In 2013, Herlyn, together with Ashani Weeraratna, Ph.D., and Lynn Schuchter, M.D., organized the 10th international meeting. Meanwhile, Herlyn became involved with other foundations beyond the Philadelphia region and especially active in national and international advocate organizations like the Melanoma Research Foundation.

“I wanted to translate what we were doing into a clinically meaningful endeavor. I then realized through the political push in Washington D.C. where former Senator Arlen Specter was a big advocate for doubling cancer research funding, that it would all come together,” said Herlyn. “And there was a conceptual shift in our minds to bridge the lab and the clinic. We said ‘from bench to bedside’ or vice versa. So, I became a translational researcher. Today, we go one step further—’from bench to bedside back to bench.’ This concept has really grown in the US and around the world.”

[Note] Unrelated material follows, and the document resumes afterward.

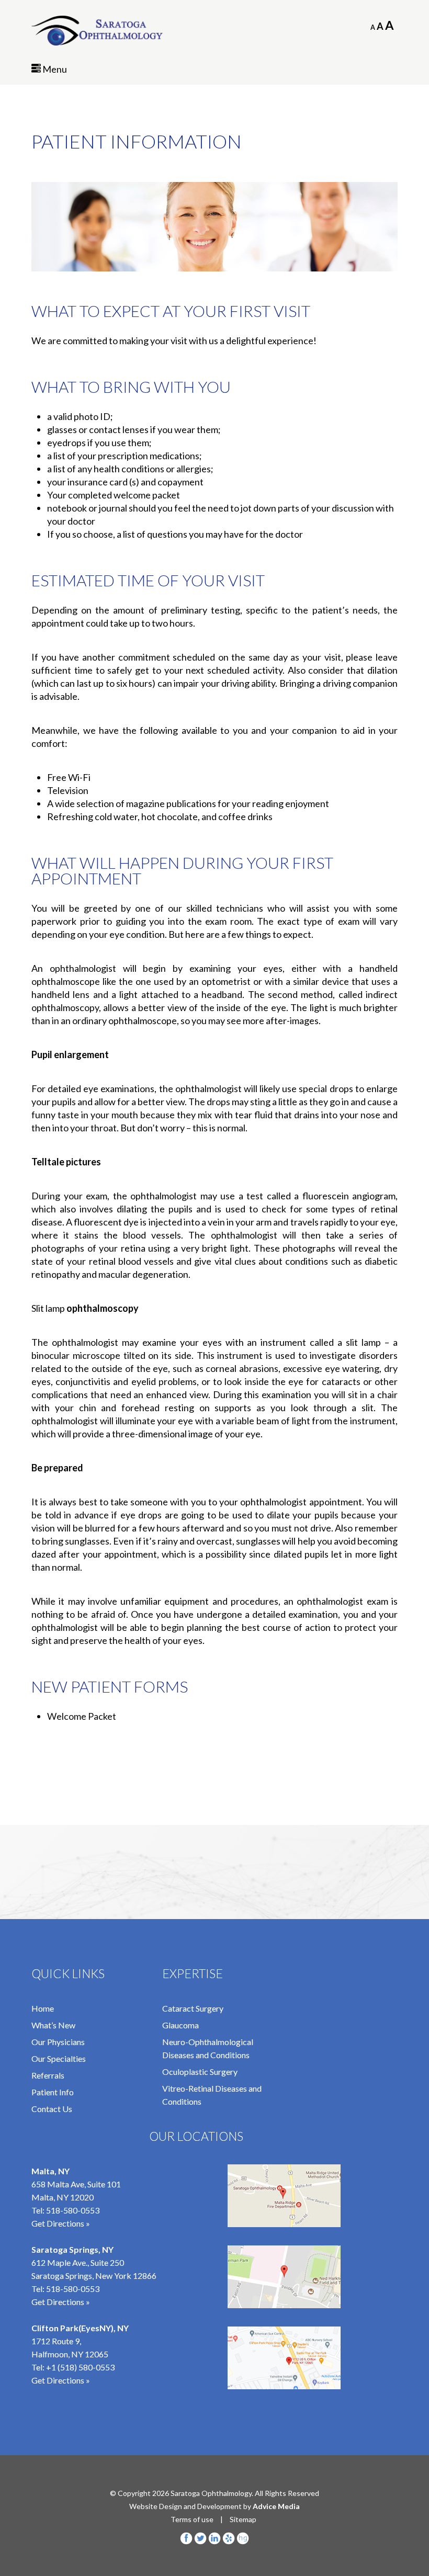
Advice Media (276, 2506)
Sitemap (243, 2519)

Noreen’s family, including sister Kate, mother Eleanor, and stepfather Larry Murdoch, took on the Foundation with many of Noreen’s friends on its board. Kate ran the Foundation’s daily operations and made huge advances bringing together people who became advocates for melanoma awareness. Kate also spurred the energy of Noreen’s friends to hold events like Running for Cover, a run and walk at the Wells Fargo Center that spanned 15 years, and a campaign on behalf of the Foundation in Harrisburg, Pennsylvania. Now the Noreen O’Neill Foundation for Melanoma Research has transitioned to a Wistar Institute Fund, and Wistar held its first Noreen O’Neill Melanoma Research Symposium in 2017.

“I have so much hope for the future of melanoma research,” said Kate. “Dr. Ashani Weeraratna and the talented next generation of scientists like her at Wistar and beyond have learned from Meenhard and launched from there. They’ve benefited from this wider view, this cooperative world. These young scientists have taken ownership of many lines of research and they do it with, what I think is, a ‘Meenhard’ personality trait: generosity and a sense of caring. Caring about each other and caring about people impacted by melanoma.”

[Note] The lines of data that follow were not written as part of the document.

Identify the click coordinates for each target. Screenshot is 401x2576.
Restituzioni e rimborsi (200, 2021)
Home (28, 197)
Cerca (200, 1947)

Basic biomedical researchers still need to do the fundamental work that is the foundation of scientific knowledge, but at same time the new generations of researchers are building bridges.

“In those early days, Wistar seemed a world removed from the general population, but in fact it wasn’t,” said Kate. “Scientists don’t think of themselves as isolated, and there’s definitely no ivory tower, in fact, Wistar scientists are right in the midst of it all.”

“Today clinicians are learning the language of experimentalists and experimentalists listen to the clinics needs and must understand where are the gaps and what are the important questions,” said Herlyn. “The time it takes to move lab discoveries to the patient has gotten much shorter. Modern technology has allowed this. So, we feel that what we’re doing is relatively quick and is soon benefitting patients. This all came through Noreen who said ‘let’s go out in the community and use my connections and see how we can raise money.’”

“Before learning how scientific research happens, Noreen assumed doctors were doing all the work because they are the ones meeting patients,” said Kate. “But she discovered this whole other world beyond physicians that captured her imagination.”

Meeting Herlyn opened up a world of scientists to Noreen. She learned scientists put just as much in their scientific lifework as doctors treating patients.

Bringing scientists and patients together in a more meaningful way was a vision Noreen and Herlyn shared almost twenty years ago. It continues to influence Wistar scientists in pursuit of fundamental answers to basic biological questions. Those answers are the foundation for applied sciences and eventually basic discoveries translate into breakthrough cures and the betterment of society.